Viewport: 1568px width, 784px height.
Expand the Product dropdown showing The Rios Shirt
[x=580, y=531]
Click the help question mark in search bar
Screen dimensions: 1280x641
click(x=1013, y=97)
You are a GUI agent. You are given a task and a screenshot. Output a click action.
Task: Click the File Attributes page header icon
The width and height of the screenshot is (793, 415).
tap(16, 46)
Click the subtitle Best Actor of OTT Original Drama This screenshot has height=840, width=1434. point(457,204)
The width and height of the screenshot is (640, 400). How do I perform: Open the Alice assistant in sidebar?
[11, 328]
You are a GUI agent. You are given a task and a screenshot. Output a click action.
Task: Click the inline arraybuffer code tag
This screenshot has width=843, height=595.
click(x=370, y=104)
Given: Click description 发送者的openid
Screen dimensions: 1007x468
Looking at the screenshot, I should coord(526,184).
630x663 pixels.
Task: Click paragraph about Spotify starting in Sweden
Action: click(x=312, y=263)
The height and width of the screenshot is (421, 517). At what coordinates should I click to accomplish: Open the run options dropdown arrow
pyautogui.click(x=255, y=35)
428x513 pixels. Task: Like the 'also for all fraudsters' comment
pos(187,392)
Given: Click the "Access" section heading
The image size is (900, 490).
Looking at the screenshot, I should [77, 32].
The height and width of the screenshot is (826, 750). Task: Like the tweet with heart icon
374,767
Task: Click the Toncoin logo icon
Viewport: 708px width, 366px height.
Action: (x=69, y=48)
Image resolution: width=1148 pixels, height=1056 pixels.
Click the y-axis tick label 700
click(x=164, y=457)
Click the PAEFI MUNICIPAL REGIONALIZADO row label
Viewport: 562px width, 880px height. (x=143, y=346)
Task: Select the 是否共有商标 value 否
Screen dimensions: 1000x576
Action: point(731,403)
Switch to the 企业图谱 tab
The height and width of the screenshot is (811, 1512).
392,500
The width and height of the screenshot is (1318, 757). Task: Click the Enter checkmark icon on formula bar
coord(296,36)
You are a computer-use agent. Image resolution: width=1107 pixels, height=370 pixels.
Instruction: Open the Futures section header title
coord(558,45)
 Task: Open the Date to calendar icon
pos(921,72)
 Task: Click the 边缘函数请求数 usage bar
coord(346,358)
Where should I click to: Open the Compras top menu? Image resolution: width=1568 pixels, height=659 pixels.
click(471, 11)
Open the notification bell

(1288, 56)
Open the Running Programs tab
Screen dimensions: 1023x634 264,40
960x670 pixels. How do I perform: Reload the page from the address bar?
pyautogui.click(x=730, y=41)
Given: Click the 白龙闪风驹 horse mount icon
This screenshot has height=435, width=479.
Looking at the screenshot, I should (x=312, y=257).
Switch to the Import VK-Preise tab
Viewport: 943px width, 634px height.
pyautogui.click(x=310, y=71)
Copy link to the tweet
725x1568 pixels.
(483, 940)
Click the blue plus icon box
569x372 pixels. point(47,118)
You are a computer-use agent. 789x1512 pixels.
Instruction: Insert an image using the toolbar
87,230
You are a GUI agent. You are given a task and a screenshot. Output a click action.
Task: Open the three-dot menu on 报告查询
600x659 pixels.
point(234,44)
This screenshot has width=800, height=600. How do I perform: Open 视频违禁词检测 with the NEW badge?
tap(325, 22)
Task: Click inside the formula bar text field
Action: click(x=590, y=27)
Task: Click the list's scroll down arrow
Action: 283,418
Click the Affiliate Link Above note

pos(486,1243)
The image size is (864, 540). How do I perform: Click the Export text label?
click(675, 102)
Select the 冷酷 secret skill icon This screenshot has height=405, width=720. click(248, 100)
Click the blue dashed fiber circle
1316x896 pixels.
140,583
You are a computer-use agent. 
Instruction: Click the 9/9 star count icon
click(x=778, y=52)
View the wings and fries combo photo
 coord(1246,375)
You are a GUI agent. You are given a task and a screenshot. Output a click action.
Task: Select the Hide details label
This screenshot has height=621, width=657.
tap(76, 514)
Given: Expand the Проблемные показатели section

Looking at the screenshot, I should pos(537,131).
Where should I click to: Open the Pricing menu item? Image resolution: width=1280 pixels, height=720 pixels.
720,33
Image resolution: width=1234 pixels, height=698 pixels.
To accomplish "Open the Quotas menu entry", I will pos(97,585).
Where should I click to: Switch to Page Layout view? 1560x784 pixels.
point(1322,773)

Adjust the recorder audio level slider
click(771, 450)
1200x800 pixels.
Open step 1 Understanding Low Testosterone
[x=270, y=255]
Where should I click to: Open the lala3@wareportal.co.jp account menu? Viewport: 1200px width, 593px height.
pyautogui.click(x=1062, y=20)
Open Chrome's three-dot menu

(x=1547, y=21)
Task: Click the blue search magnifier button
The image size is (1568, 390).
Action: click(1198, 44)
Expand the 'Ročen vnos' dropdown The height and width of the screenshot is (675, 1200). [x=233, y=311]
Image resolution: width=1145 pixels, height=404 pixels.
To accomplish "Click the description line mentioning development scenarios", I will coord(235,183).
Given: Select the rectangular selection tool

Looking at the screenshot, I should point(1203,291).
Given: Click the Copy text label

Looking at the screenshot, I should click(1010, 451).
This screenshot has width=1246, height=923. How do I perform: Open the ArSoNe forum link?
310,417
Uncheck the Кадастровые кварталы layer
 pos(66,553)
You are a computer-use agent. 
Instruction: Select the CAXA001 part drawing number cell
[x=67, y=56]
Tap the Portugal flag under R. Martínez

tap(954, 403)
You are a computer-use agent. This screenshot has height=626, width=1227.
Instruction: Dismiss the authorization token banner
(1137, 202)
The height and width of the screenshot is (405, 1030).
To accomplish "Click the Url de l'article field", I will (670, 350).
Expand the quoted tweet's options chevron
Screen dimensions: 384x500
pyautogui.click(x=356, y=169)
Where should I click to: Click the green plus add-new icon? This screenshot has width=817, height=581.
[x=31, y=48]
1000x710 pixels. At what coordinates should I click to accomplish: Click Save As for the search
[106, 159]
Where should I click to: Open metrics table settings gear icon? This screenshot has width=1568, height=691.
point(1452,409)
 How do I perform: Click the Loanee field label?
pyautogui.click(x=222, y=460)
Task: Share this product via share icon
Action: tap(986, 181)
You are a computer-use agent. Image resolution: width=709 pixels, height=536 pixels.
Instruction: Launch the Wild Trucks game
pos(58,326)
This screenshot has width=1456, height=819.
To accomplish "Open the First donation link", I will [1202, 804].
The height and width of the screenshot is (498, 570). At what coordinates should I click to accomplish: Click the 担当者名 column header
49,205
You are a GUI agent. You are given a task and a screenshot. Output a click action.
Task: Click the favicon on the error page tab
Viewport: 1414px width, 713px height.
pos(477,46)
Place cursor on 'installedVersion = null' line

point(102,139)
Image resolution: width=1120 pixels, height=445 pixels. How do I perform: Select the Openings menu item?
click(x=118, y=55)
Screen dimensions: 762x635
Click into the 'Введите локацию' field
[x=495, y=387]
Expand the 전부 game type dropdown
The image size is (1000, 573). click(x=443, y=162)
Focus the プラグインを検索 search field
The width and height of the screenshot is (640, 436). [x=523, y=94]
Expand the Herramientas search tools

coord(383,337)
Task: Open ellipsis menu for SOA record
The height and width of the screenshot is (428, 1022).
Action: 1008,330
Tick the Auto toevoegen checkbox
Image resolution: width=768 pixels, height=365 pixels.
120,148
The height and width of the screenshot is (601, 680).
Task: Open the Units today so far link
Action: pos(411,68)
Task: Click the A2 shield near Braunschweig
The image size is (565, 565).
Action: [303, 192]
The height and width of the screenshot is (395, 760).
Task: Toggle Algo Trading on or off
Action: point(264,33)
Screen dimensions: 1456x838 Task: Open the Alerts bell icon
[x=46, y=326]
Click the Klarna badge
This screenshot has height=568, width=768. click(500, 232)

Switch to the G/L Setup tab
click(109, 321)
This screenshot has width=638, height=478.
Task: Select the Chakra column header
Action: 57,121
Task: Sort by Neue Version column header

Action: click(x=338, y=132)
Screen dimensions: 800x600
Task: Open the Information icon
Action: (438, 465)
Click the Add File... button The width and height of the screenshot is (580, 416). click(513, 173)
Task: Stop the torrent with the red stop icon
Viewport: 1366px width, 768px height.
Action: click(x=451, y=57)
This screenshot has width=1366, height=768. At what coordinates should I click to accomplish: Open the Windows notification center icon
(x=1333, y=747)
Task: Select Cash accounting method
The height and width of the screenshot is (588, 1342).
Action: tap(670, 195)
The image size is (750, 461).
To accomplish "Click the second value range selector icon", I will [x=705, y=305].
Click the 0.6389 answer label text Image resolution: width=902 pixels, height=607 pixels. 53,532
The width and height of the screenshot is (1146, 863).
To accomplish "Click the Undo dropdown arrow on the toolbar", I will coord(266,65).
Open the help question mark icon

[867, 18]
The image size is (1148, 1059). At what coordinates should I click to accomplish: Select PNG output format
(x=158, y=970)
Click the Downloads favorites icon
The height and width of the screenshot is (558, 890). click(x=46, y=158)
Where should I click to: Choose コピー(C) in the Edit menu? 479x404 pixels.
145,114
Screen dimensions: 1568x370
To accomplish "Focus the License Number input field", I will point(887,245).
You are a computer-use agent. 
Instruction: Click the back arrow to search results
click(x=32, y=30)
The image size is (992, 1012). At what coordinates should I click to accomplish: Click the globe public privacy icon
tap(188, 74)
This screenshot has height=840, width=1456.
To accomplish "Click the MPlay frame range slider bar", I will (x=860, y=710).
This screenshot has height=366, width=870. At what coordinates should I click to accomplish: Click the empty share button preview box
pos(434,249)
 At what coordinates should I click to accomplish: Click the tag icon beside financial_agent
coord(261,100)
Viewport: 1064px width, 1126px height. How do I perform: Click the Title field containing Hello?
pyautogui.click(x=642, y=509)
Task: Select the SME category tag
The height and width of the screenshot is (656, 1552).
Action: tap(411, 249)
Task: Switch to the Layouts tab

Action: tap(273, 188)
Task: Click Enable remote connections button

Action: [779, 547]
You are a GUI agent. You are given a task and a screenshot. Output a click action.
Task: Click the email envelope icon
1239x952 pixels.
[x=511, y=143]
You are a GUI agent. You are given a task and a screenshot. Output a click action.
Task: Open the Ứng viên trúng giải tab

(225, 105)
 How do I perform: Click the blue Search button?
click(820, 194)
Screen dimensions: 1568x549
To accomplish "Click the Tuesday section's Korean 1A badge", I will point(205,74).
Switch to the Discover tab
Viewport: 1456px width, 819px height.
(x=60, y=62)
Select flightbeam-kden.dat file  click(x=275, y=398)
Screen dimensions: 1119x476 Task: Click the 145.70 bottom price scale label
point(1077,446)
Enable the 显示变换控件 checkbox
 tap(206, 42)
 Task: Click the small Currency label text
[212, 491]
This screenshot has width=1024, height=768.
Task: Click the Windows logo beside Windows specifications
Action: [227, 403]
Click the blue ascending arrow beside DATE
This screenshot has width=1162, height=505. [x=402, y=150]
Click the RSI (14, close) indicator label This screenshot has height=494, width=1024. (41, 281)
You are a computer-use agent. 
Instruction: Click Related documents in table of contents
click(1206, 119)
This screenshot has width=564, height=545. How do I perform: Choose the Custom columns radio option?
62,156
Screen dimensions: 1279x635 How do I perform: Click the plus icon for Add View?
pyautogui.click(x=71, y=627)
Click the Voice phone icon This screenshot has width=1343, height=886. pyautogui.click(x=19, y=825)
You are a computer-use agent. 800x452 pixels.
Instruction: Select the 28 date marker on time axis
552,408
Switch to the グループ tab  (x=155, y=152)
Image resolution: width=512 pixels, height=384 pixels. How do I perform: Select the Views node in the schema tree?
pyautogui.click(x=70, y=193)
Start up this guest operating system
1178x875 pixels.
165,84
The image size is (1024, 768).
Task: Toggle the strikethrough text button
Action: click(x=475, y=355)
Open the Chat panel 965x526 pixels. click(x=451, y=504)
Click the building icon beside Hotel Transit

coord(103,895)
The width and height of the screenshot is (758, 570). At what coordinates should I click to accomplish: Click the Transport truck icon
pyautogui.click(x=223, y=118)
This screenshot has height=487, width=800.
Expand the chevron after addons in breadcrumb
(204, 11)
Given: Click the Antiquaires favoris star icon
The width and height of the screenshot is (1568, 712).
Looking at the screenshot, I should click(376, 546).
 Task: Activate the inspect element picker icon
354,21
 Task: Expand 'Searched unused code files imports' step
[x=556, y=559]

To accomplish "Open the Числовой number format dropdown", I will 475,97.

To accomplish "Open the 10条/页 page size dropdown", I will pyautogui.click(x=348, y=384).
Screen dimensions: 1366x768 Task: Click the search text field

┄┄┄┄┄┄┄┄┄┄

■ What is required ■
In the data above, find each line that uses the string "value". Copy it.

■ Solution ■
Task: Select the 是否共有商标 value 否
To accomplish "Click the second value range selector icon", I will [x=705, y=305].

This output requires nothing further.